A wedding means love, celebration and tons of wedding photos. Professional wedding makeup artists have you looking your best on your big day and forever after in your wedding photos. The national average cost for a wedding makeup artist is $70-$100, although this price can increase based on your location, the extent of the makeup services and the reputation of the makeup artist. Most wedding makeup artists offer discounts to brides who book group services for their maids, mothers and flower girls at the same time. Wedding makeup artists who also do wedding hair usually offer package rates for hair and makeup combos. Here are some examples of average wedding makeup pricing:
- Bridal makeup: $85-$125. Pricing often includes full face, eyes, lips, brows and false eyelashes. Airbrush makeup may be an additional $20 or more.
- Bridal hair and makeup: $150-$200.
- Bridesmaid and bridal party makeup: $50-$100 per person.
- Bridesmaid hair and makeup: $100-$150.
- Flower girl makeup: $25-$35.
- Trial sessions: $60-$120, depending on the makeup artist. Some charge their full rate and others charge a partial rate for trial makeup services.

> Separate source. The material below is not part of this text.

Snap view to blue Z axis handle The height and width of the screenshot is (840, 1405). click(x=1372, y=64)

- Hourly rates to stay on and keep makeup touched up throughout reception: $35-$75 per hour.
- Travel fees: 50 cents to $1 per additional mile beyond a set radius — such as 50 miles.
A wedding makeup artist can ensure a flawless look on your big day. Finding the perfect person isn’t all about price, though. Here are tips for choosing the right makeup artist for your wedding:
- Research before reaching out. Wedding makeup artists should have an online presence with portfolios of their work. Find someone with an aesthetic you love.

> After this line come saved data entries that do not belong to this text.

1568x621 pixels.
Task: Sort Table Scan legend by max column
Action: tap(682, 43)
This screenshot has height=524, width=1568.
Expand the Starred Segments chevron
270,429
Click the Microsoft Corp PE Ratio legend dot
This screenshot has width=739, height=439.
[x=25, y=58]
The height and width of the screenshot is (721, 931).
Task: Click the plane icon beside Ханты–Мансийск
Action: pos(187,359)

- Read reviews. You want a wedding makeup artist who’ll be on time, do beautiful work, and add a positive vibe to your day. Pay attention if previous clients report bad experiences with a makeup artist.
- Consider skin tones. If your bridal party has a range of skin tones, make sure your wedding makeup artist and assistants are experienced and talented working with everyone.

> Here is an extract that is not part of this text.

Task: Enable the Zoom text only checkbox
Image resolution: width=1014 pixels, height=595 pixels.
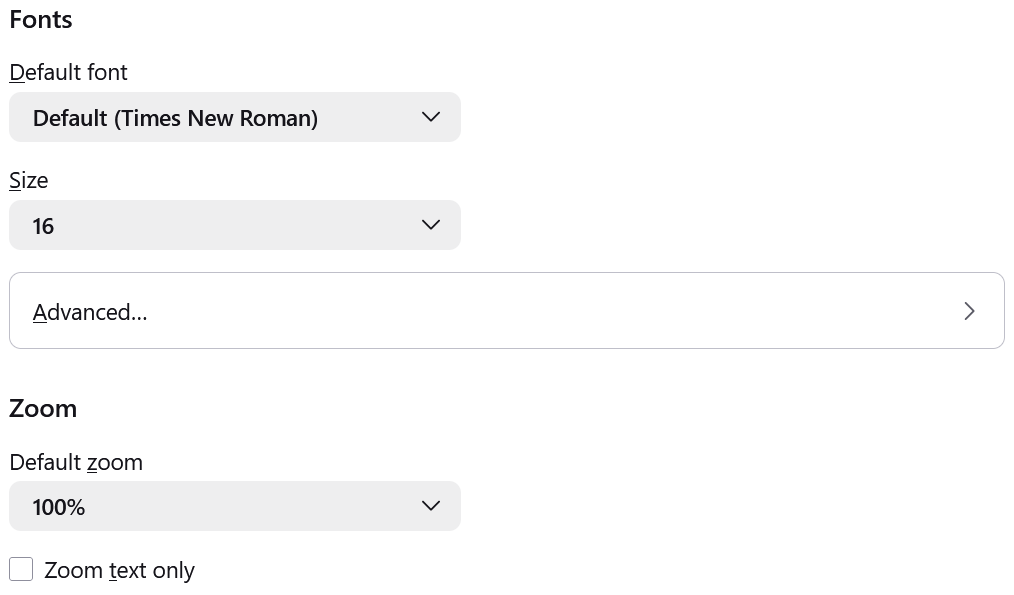Action: [x=21, y=569]
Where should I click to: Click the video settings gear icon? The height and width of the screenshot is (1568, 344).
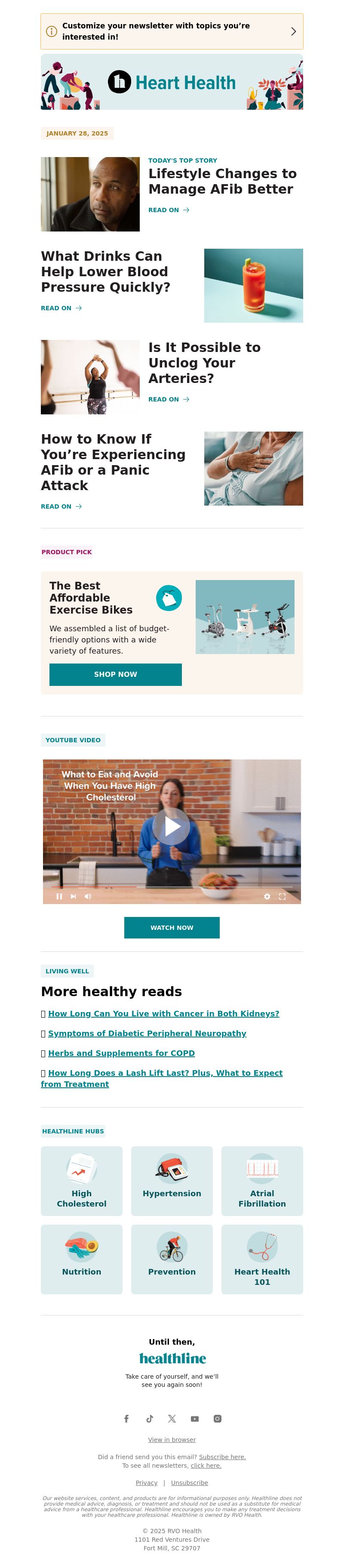pyautogui.click(x=267, y=896)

- Is your top pick available on your date? If so, put down a deposit to secure their services.
- Confirm rates and payment. Clearly discuss prices and payment plans, and sign a detailed contract so there are no surprises on your wedding day.
There are no rules around your wedding day, and that means it’s your choice whether to have a wedding makeup artist. If you’re on the fence about hiring a wedding makeup artist, consider the pros and cons. Some women decide against a wedding makeup artist to save money. The national average cost for a wedding makeup artist is $70-$100, which is an expense some women prefer to do without. Other women just don’t love wearing makeup. Some brides have friends or family members who are talented makeup artists willing to provide their services. If you choose not to have a wedding makeup artist, be sure to do at least two trial runs of your makeup look well before the wedding day to avoid any morning-of panic.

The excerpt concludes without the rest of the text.